Stated exercise ▸ Please copy the material below from the line with "Given: Click the" to the line with "Action: (125, 102)", keeping both lines. Leave the pictures out of your answer.

>> BEGIN Records

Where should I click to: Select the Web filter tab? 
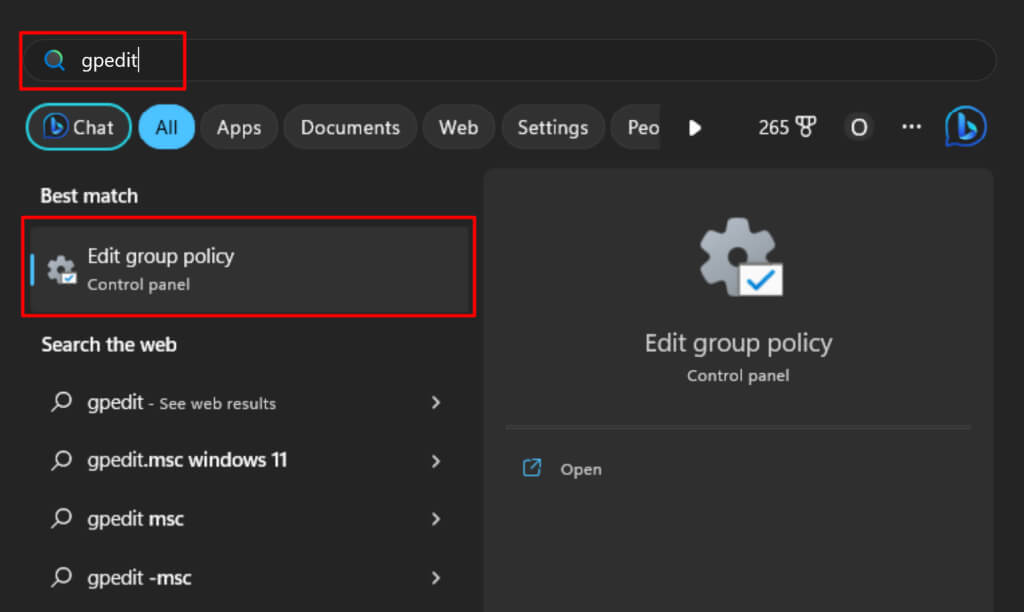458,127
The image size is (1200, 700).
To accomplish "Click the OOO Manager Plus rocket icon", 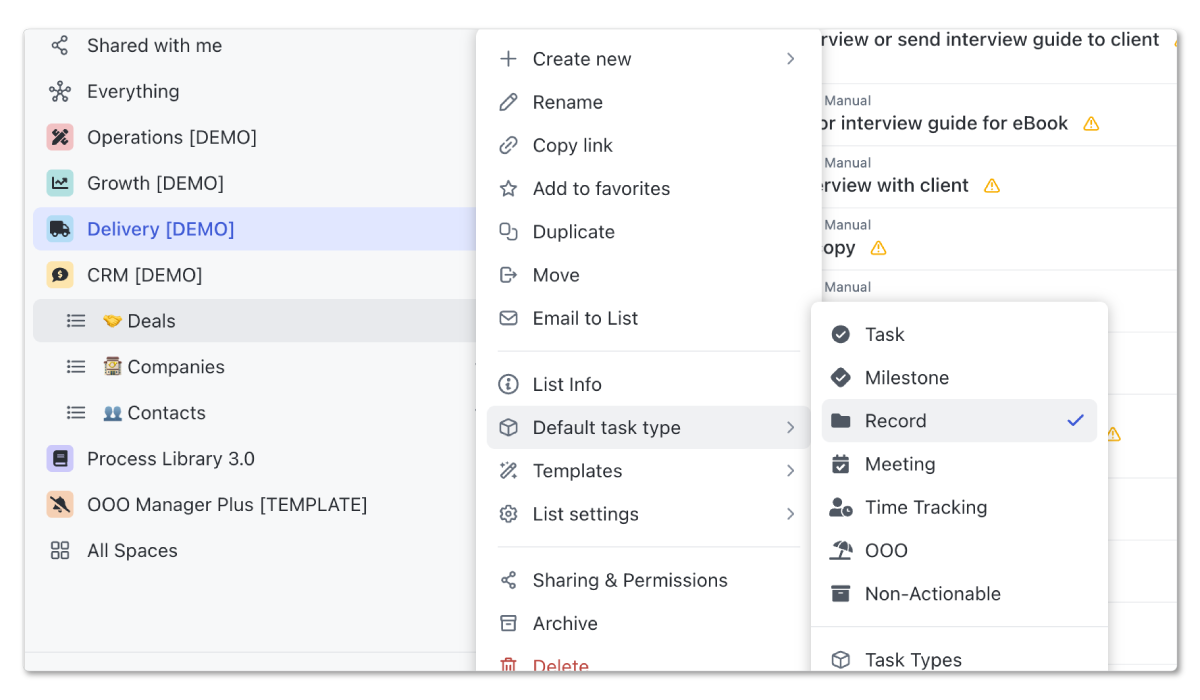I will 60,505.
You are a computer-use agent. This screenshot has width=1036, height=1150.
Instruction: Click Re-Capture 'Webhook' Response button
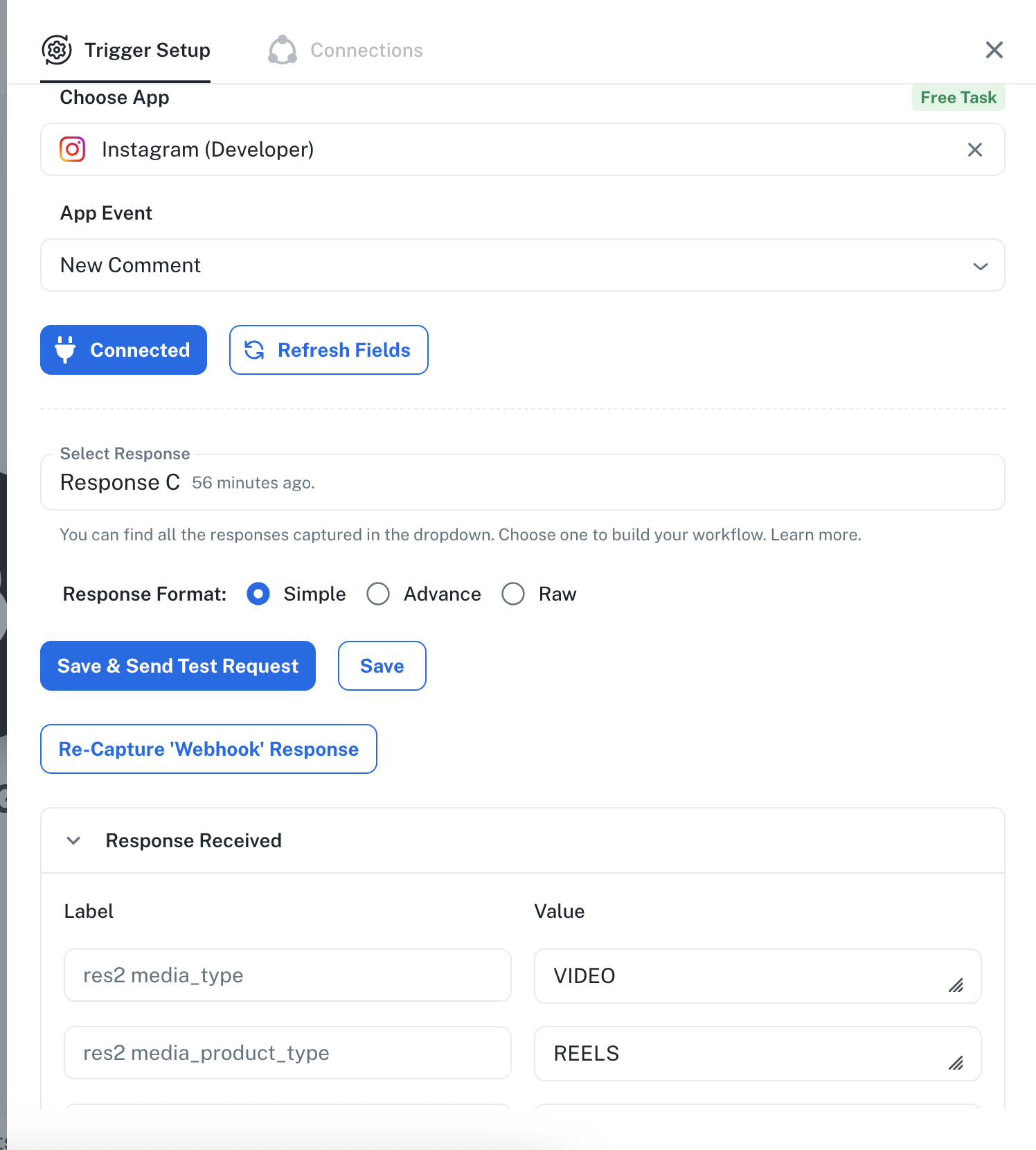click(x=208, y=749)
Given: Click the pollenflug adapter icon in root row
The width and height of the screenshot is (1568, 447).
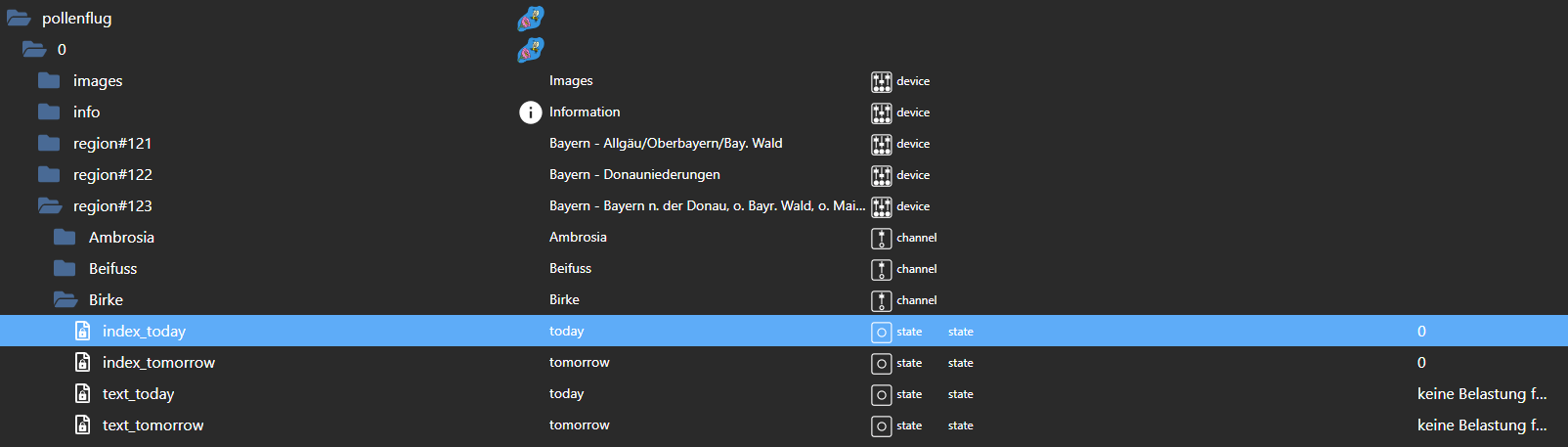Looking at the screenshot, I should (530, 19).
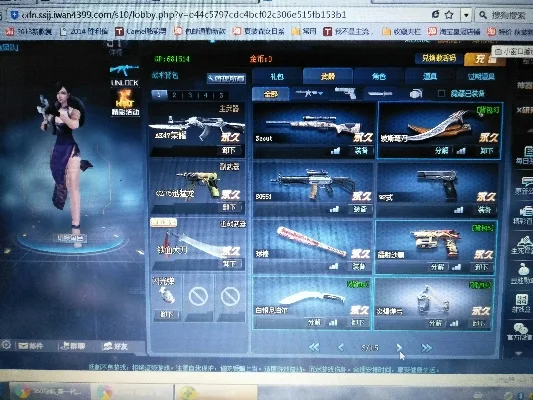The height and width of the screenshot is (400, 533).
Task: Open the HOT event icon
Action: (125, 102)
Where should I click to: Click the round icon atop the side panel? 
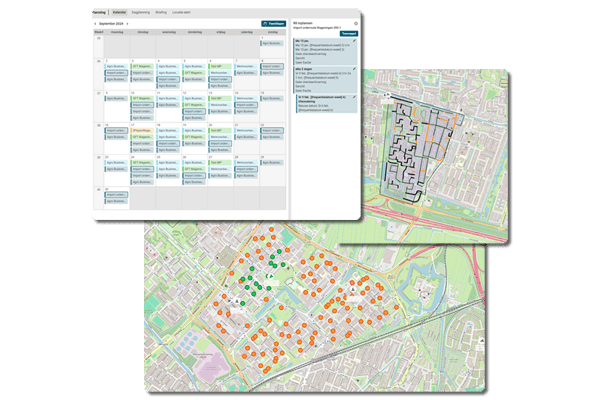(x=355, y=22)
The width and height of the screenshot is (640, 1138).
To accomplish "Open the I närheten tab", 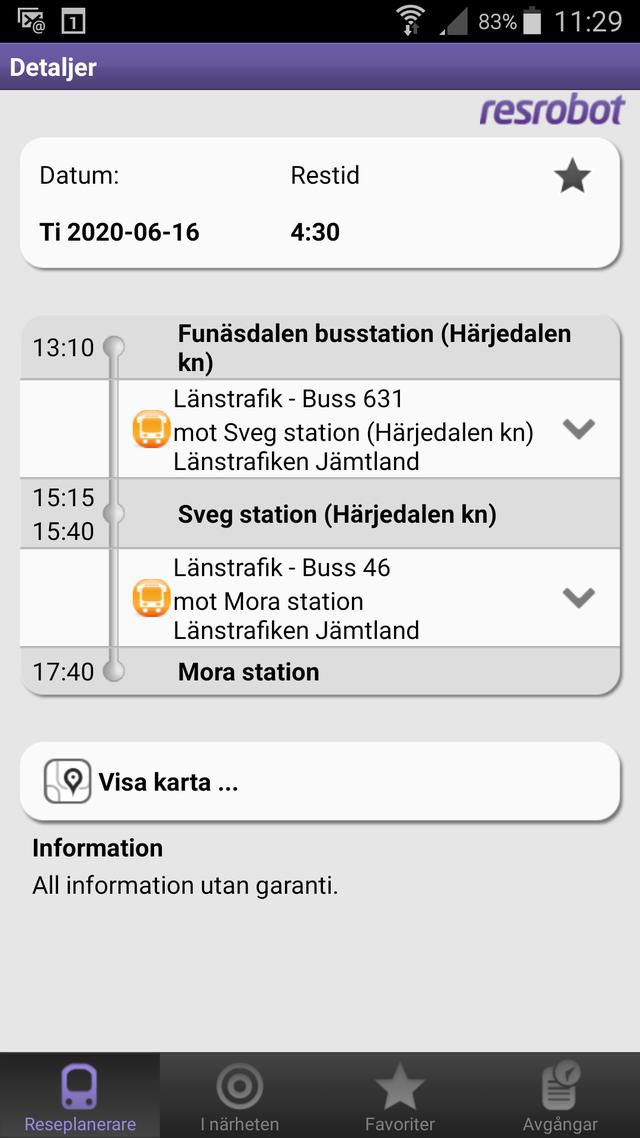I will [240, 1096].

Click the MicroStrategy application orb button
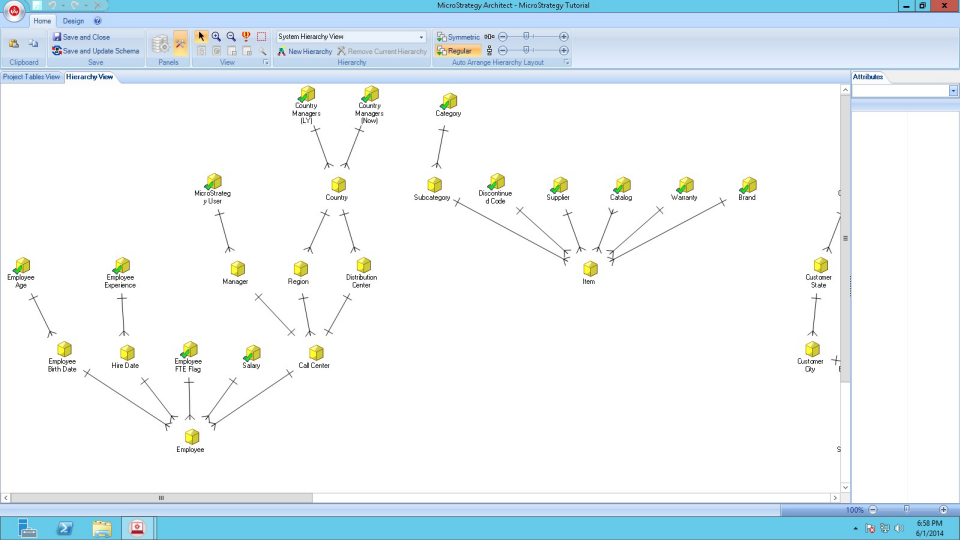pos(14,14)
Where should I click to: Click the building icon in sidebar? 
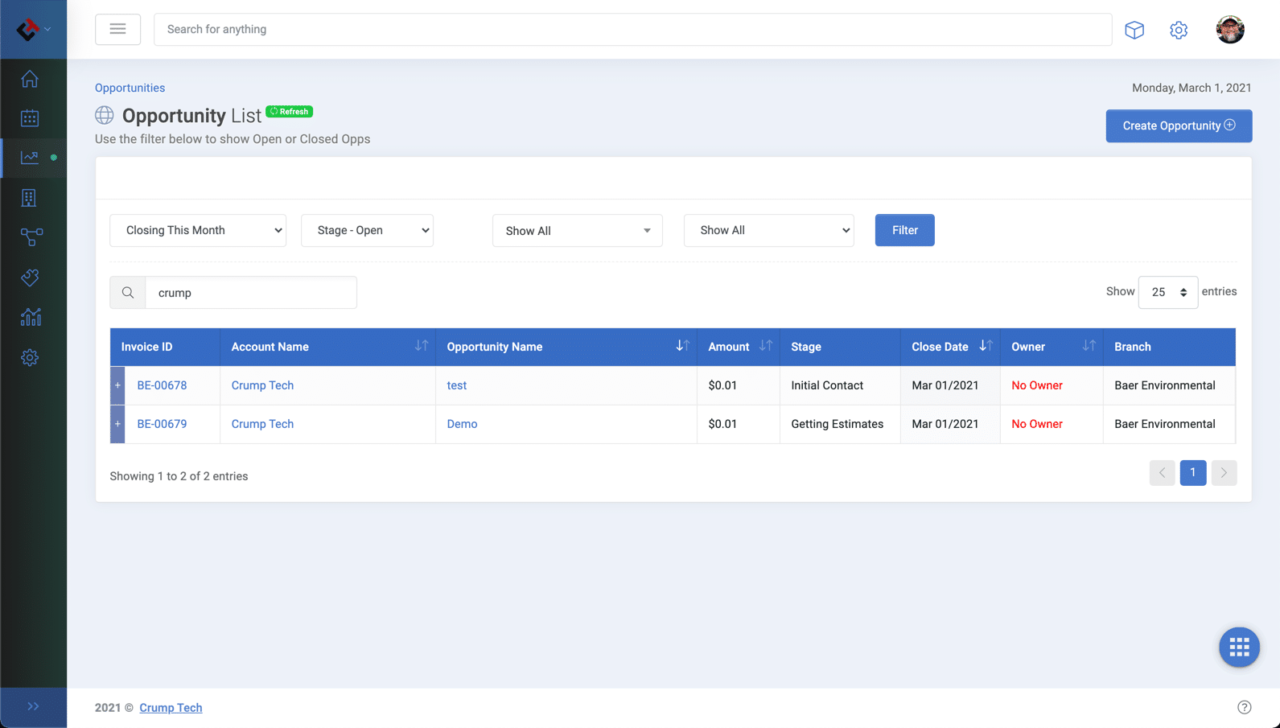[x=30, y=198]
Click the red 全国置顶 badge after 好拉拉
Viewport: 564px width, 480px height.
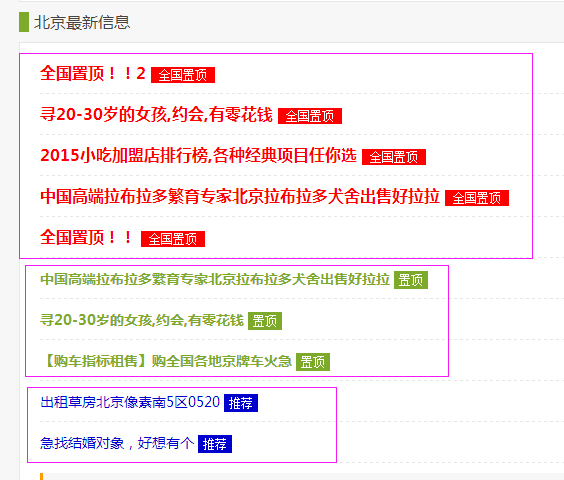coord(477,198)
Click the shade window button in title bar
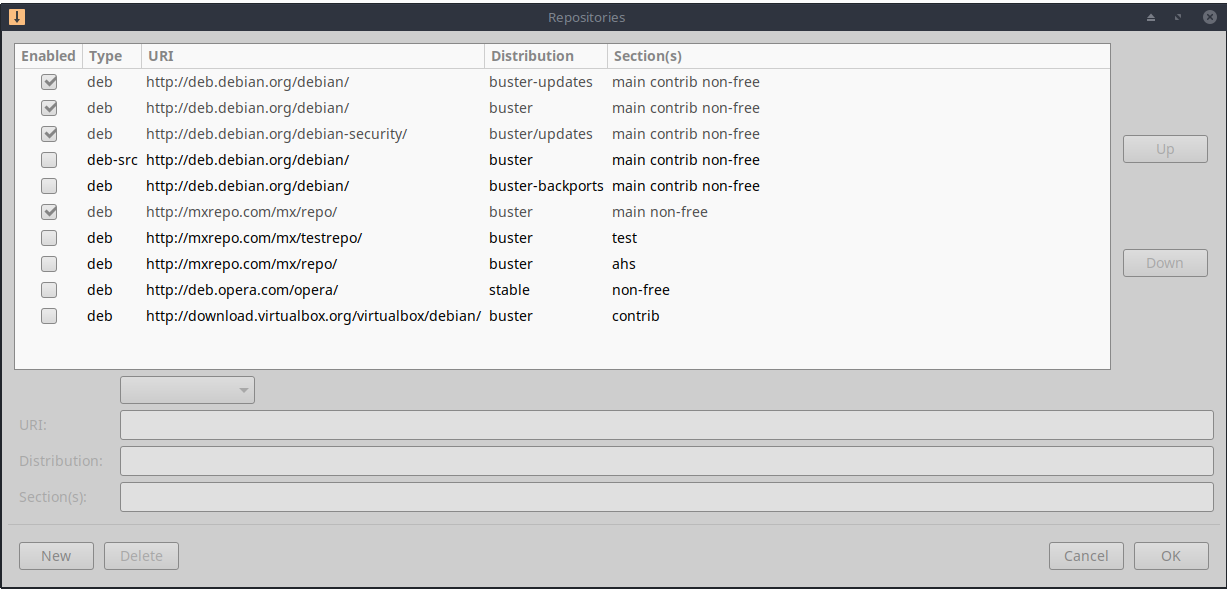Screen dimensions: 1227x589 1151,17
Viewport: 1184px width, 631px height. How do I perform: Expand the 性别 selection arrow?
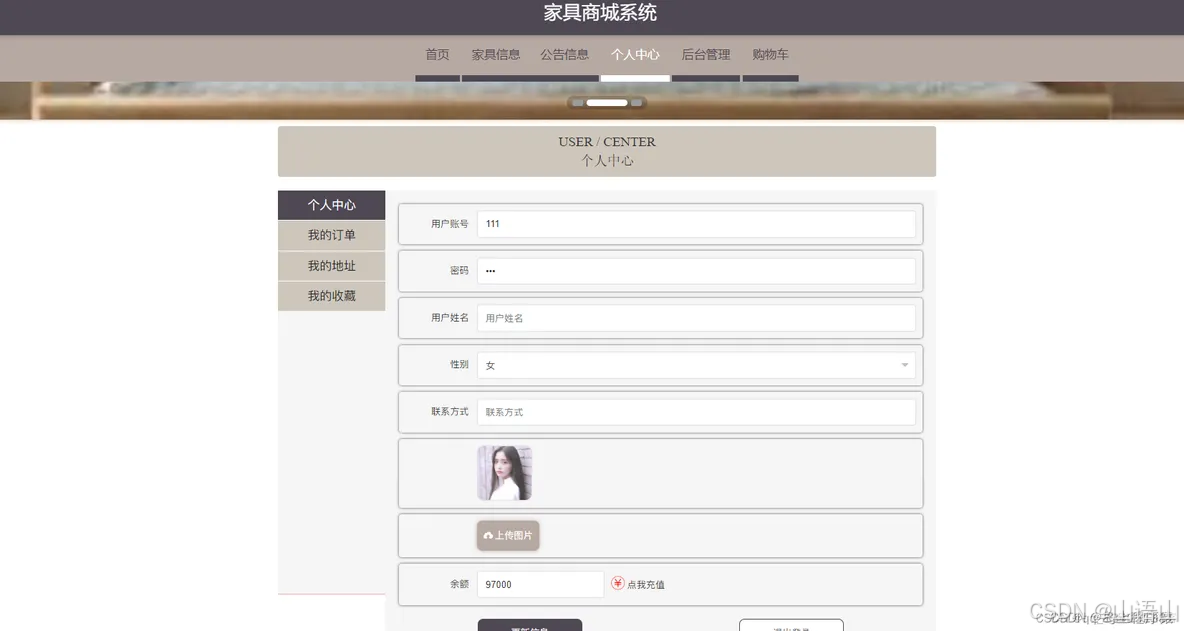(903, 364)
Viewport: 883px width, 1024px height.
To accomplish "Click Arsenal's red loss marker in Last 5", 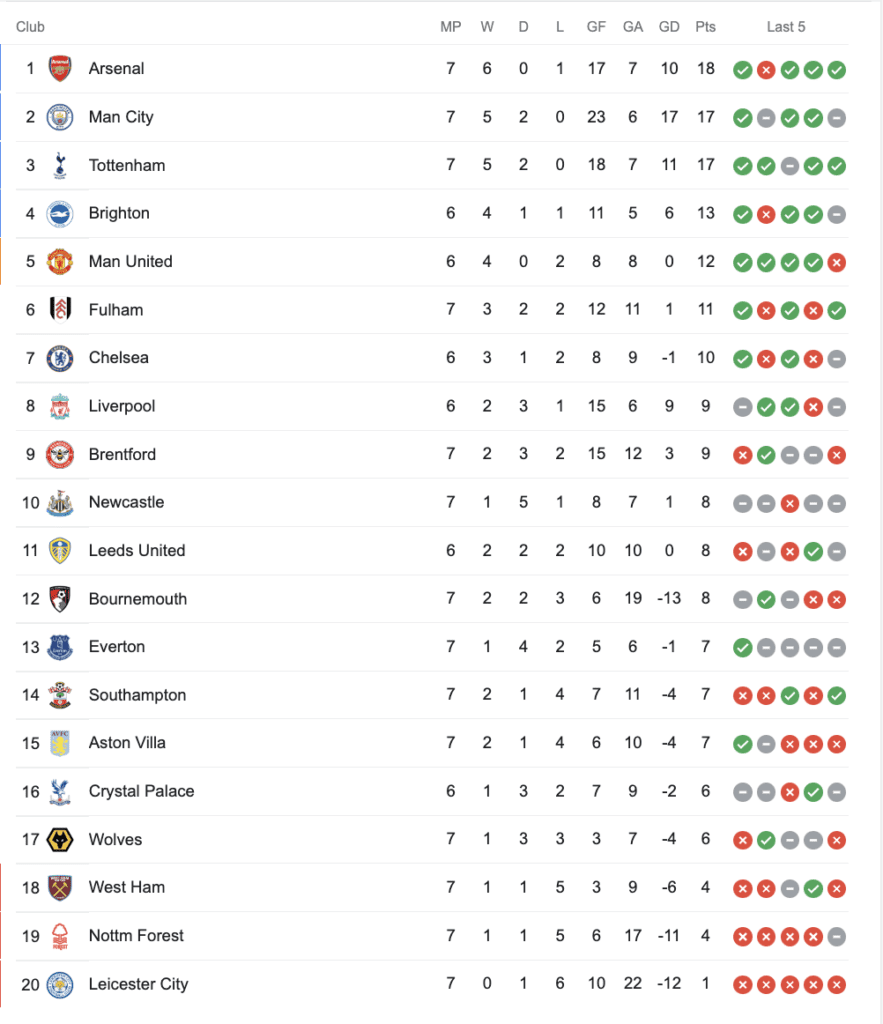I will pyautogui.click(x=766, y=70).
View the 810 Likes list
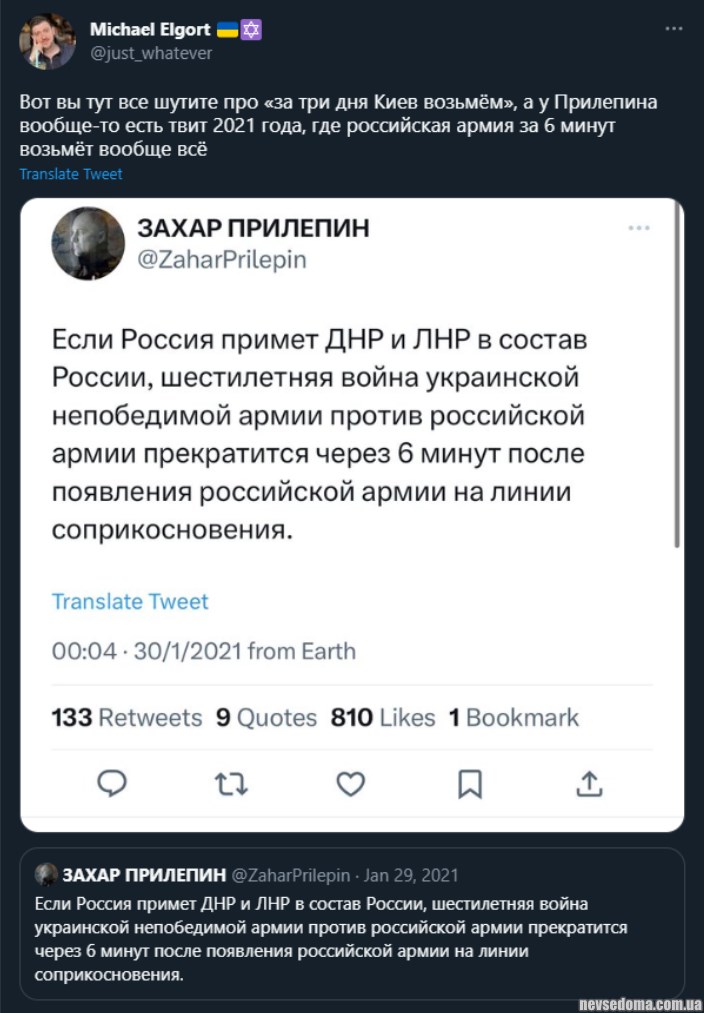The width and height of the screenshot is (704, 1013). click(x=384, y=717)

>> END Records

The reply ▸
Given: Click the pollenflug adapter icon in root row
The width and height of the screenshot is (1568, 447).
Looking at the screenshot, I should (530, 19).
The height and width of the screenshot is (400, 533).
Task: Open the HOT event icon
Action: (125, 102)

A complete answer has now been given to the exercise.